Scott checked his lapels to ensure a security guard hadn’t slipped him into an offending jacket at the door. Belle’s mouth draped open in amazement. It wasn’t the saber rattling that did it—she couldn’t pull her stare from the bar and the bubbling double-B monogram that flew so extravagantly in the face of her own.

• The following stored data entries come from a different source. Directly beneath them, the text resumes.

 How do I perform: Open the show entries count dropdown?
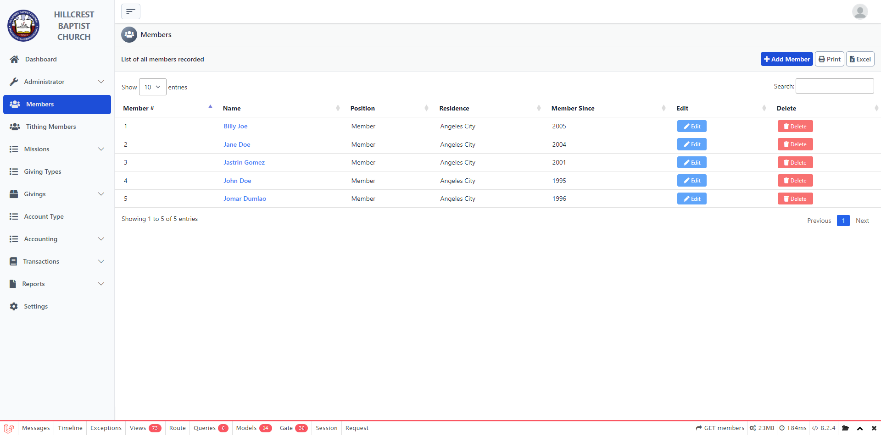[152, 87]
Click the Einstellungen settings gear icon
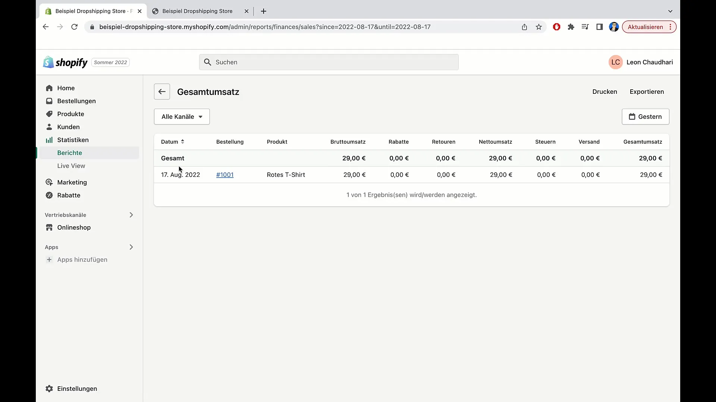This screenshot has height=402, width=716. point(49,388)
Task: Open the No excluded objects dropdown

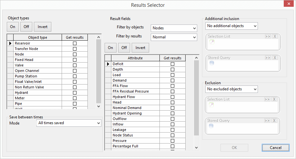Action: pyautogui.click(x=231, y=89)
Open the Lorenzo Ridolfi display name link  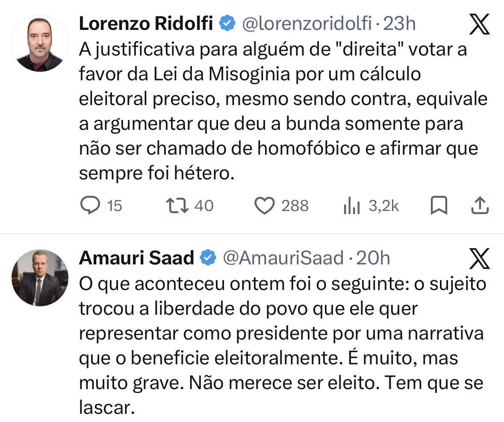click(146, 24)
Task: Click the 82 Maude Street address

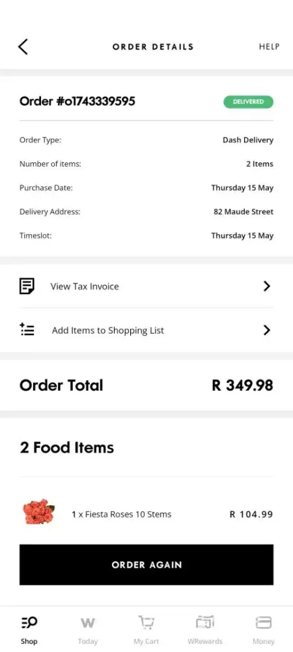Action: click(x=244, y=212)
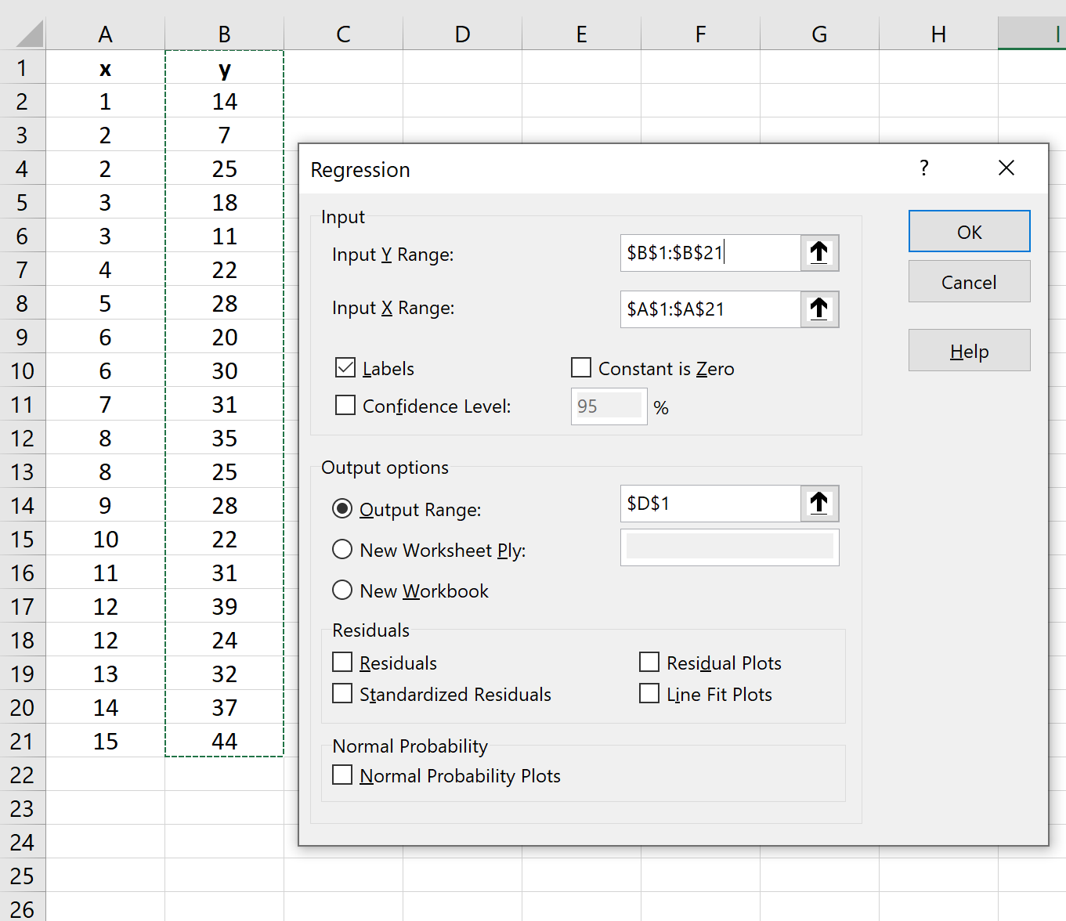Confirm regression with OK button

click(969, 231)
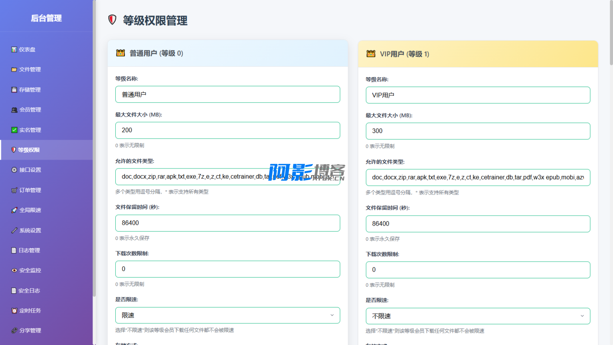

Jeremy—who was not in fact wearing a double-breasted blazer nor had ever done so as far as I knew—stepped forward to, one by one, pluck four already filled flutes from the linen as the banker watched, quietly in awe of the less discerning arrivistes beside him who demonstrated no interest in whether their champagne had been uncaged via saber or spoon or a pedestrian twist-and-pop.
With Belle settling in with her first dose of champagne, Jeremy excused himself to the gents.
“Steer clear of Saber Man, ladies,” Scott warned Belle and me, ushering us away from the bar. “That situation probably won’t end well.” A few moments later we heard the explosion of glass—followed by a muffled cry—somewhere behind us in the throng.
Shifting closer to the pastry table brought us into Leezel Bartholomew’s line of sight. She beelined straight toward Belle, a dusting of powdered sugar dotting the same place Marie Antoinette once applied her fake facial mouche.
“Have you managed to find Chase, darling?” Leezel did her best to ignore Scott and me while she placed an inflated hand on Belle’s pipe-cleaner arm. She was blinking eagerly, clearly oblivious to Belle’s break with Chase and her newer ties to Jeremy. “It may be difficult to see him in the swarm—he has to bat the analysts away with a stick at these things. The first-year female analysts literally cling to his form.” Scott elbowed me lightly in the ribs.
Leezel was cut off by a xylophone that sounded hypnotic scales over the loudspeakers as though summoning all partygoers to return to their seats for the climactic Act III of La Traviata. We all rotated in harmony toward the west side of the lobby. A stage was erected there, next to a special table filled with Diet Snapples and KIND bars for Bill Withers and other executive committee members struggling through the same no-sugar diet that didn’t seem to make their physiques any less pear-shaped. Harry Connick Jr. had emerged from beneath the mountain lion and was standing with odd prominence at the foot of the stage. The bearded Withers strode to the podium grinning with our president and vice chairman trailing a respectful foot behind.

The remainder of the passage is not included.